---------- Provided data ----------
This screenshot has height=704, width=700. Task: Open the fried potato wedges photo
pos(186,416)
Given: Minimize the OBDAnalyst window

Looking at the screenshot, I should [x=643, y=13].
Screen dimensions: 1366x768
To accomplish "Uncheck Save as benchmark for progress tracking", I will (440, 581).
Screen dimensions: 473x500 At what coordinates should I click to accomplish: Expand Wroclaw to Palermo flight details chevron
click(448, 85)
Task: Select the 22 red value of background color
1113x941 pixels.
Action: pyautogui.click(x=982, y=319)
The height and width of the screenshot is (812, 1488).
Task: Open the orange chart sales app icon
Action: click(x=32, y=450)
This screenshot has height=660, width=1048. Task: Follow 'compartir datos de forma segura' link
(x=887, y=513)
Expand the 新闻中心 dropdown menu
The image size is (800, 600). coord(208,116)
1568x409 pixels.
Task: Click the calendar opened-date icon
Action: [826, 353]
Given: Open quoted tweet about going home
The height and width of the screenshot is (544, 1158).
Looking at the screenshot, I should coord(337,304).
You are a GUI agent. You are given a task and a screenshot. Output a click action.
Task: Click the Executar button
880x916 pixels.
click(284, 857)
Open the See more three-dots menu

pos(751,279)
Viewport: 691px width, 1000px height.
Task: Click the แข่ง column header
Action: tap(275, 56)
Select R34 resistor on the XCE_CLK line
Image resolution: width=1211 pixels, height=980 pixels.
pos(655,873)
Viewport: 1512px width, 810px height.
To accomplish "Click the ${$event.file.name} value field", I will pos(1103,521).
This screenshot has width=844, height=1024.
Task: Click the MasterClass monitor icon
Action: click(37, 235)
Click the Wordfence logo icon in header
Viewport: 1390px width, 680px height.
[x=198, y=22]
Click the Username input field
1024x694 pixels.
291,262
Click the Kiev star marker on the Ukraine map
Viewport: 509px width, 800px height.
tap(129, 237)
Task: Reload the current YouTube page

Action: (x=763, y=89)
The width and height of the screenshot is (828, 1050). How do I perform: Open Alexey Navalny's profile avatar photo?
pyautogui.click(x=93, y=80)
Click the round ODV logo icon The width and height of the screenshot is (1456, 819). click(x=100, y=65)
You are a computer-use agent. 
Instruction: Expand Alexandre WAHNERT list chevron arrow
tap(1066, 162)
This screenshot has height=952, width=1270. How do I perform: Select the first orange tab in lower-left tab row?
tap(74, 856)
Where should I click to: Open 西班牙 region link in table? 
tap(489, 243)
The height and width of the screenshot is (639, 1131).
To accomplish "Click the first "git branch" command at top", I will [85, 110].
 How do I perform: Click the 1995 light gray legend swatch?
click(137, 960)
----------
→ What is expected
With the line that has "The height and width of the screenshot is (544, 1158)." as the first and the line that has "Task: Click the Executar button" as the last, repeat exactly that run of lines above and no more.

→ Solution
The height and width of the screenshot is (544, 1158).
Looking at the screenshot, I should coord(337,304).
You are a GUI agent. You are given a task and a screenshot. Output a click action.
Task: Click the Executar button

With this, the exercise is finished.